MATERIALS PROVIDED ->
--- --- ---

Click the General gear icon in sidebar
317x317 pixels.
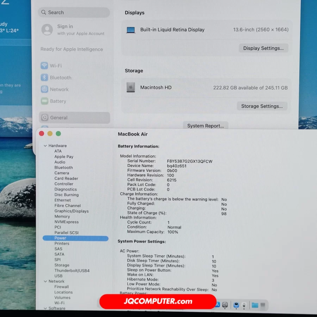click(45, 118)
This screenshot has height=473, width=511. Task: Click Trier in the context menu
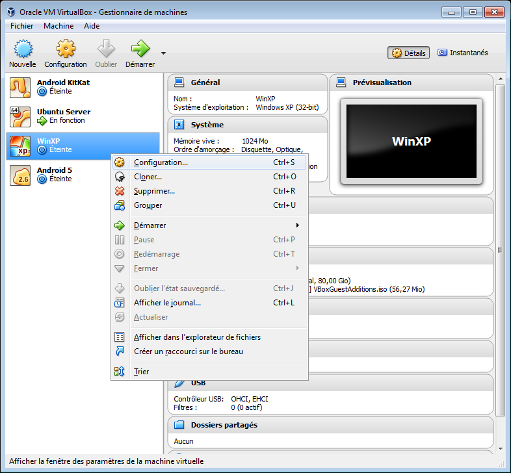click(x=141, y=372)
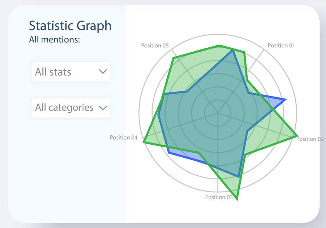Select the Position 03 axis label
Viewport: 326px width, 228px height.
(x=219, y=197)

--- --- ---

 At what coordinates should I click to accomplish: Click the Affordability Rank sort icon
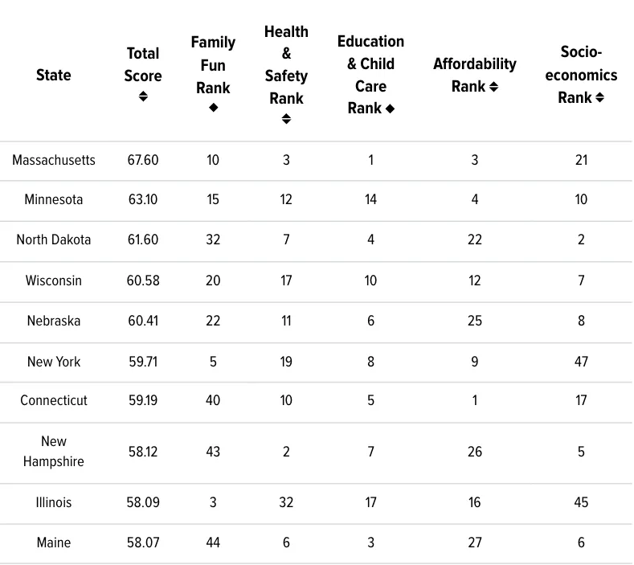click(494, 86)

--- --- ---

PROBLEM DESCRIPTION -> Rewrite the listing above as a numbered list, starting at the line that contains "Click the General gear icon in sidebar" and running down through the line that contains "(x=219, y=197)", and skip any blank lines. Leave the pictures out of your answer.

COMPLETED EXERCISE ->
1. Click the General gear icon in sidebar
2. 317x317 pixels.
3. click(45, 118)
4. This screenshot has height=473, width=511. Task: Click Trier in the context menu
5. click(x=141, y=372)
6. Select the Position 03 axis label
7. Viewport: 326px width, 228px height.
8. (x=219, y=197)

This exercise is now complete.